BANGOR — A quick-handed police officer who was dispatched to Stillwater Avenue Saturday to assist with a stranded family of ducks caught in the median near the Texas Roadhouse was able to catch the family of nine, according to Sgt. Larry Webber.
Bangor police Officer David Farrar learned at about 4:15 p.m. about the duck family from Maine Game Warden Jim Fahey, who was too far away to respond, the sergeant said.
“Warden Fahey said a family of ducks was stranded by the Texas Roadhouse and Papa John’s,” Webber said “When Farrar arrived, there was a mother duck and eight babies. They were located in the flower bed by the Texas Roadhouse sign.”
Several Texas Roadhouse employees were standing nearby to ensure the duck family were not in danger from cars entering the shopping plaza.
“He grabbed the mother duck and put her in a dog kennel and the little ducks followed her right in,” Webber said. “He transported them to the bog at the end of the Kittredge Road and released them.”
Ducks are common in the area and are known to nest in backyards.
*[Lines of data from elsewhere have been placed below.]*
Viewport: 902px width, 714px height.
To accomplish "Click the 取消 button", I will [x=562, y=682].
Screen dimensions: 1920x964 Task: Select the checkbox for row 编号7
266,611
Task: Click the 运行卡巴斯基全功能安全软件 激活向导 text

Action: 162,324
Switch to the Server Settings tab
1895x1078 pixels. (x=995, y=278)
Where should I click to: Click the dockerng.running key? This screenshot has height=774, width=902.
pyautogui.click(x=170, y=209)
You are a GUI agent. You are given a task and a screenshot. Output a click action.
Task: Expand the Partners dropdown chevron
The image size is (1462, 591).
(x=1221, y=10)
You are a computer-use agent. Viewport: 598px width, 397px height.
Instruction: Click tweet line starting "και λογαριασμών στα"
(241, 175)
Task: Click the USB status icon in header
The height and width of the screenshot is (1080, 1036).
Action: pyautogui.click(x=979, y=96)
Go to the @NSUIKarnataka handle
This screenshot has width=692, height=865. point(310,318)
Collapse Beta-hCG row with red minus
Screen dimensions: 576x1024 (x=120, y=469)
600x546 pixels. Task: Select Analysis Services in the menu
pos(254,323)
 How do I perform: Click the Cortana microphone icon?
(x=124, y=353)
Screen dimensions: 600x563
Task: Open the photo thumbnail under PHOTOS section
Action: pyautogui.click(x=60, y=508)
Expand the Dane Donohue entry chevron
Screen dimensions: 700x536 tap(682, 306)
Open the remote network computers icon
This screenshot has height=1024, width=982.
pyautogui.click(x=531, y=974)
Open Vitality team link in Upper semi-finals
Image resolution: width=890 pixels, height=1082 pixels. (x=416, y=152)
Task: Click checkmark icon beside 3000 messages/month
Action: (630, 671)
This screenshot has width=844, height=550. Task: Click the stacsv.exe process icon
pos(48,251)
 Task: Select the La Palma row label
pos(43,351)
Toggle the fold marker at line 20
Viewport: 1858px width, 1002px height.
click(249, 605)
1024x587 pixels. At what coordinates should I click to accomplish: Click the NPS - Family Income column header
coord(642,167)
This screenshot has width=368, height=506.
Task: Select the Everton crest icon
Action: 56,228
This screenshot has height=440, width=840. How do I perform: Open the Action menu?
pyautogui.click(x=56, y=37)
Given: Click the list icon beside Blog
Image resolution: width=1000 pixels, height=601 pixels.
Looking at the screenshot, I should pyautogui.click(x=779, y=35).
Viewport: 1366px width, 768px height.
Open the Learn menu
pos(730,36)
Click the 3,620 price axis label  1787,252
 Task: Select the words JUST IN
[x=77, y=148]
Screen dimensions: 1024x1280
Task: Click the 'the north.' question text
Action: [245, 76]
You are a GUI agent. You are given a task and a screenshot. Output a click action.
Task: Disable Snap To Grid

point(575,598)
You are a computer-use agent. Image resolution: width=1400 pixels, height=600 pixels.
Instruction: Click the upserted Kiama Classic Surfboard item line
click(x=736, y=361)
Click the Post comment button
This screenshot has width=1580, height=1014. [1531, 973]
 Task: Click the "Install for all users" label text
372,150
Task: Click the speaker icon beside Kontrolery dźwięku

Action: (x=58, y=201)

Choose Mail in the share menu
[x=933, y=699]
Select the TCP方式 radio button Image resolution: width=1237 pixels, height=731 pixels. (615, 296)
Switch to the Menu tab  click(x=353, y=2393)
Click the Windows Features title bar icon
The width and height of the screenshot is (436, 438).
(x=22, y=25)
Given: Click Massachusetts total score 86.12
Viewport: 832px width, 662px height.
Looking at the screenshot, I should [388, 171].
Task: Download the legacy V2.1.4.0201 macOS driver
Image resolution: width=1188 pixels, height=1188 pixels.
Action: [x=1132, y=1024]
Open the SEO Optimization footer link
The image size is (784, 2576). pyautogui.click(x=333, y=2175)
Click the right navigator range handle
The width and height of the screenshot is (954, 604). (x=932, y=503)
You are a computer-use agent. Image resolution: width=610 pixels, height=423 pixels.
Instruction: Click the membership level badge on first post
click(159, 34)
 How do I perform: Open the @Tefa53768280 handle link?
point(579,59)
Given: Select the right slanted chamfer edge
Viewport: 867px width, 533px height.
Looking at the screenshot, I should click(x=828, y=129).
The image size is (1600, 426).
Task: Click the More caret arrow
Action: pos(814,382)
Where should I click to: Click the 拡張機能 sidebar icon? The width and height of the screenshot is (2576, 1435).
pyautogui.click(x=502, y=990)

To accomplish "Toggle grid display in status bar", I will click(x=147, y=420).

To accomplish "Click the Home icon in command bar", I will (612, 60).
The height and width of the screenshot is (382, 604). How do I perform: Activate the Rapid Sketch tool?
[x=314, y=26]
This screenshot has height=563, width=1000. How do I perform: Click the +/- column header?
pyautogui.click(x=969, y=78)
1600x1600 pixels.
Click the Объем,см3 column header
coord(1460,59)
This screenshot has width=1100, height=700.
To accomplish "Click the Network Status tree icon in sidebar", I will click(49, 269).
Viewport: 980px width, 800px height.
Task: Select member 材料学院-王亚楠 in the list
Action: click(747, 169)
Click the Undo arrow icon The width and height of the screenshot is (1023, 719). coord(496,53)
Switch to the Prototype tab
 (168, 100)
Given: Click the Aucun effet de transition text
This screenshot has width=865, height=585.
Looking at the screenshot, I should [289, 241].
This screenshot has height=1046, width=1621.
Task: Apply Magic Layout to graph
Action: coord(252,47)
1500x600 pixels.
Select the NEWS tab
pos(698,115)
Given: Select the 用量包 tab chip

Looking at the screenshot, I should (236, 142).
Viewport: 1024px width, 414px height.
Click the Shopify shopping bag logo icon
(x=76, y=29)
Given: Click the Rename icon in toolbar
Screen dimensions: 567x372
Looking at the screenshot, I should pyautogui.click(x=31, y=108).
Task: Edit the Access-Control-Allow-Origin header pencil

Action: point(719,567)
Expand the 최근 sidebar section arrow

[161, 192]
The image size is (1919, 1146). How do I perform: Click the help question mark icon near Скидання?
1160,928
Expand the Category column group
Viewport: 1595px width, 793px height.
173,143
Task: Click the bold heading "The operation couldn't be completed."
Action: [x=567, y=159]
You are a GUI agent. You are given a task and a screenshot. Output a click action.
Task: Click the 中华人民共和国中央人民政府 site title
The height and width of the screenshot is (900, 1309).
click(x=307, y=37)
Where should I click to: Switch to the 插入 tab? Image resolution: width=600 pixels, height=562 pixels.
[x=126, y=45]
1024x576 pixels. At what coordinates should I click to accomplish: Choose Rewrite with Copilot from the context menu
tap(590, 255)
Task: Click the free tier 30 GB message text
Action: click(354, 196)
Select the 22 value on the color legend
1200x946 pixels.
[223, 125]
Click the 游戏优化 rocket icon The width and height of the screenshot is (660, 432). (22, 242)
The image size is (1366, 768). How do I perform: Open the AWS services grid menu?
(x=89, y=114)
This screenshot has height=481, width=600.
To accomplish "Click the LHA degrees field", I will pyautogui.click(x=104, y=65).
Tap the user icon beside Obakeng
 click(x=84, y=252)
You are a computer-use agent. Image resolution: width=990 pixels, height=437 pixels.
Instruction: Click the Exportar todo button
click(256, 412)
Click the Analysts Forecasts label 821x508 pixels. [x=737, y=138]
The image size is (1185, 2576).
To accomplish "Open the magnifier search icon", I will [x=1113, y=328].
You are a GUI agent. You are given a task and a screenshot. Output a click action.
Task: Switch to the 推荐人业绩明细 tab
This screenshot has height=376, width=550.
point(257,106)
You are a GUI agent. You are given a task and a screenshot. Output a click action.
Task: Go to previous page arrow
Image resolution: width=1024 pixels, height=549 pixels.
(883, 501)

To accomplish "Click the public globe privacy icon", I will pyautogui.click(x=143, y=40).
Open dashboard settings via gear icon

Some have even made homes at local retail stores, including in May 2011 when one mother mallard made her nest in the lawn and garden section of the Home Depot.
The visiting duck was nicknamed Paulette, Rosie or Daffy, depending on who was asked, and became an attraction for about a month as she sat on her eggs.
Home Depot employees fed and watered the mother duck up until the day she disappeared in June under the cover of darkness.
Another mother duck nested for a month in a flower box overlooking the Kenduskeag Stream footbridge in downtown Bangor in May-June 2012. She was fed and watered by local bank employee and hatched two healthy ducklings.
Just last year, a motorist noticed a mother duck making noise near a storm drain in Rockland, where her ducklings were stuck. Public works and treatment plant employees saved the baby animals from the drain.
The Bangor Police Department’s Facebook page had a little fun with Farrar’s duck rescue.
“Farrar feels that Officer [Jose] Vidaurri and Officer [Keith] Larby had received all too much attention for their wrangling of a horse recently,” the story about the duck rescue says. “He refused to brag about the save but muttered something about the water hazard making the save much more difficult and therefore obviously more dangerous. Thanks, Officer Farrar. Great work.”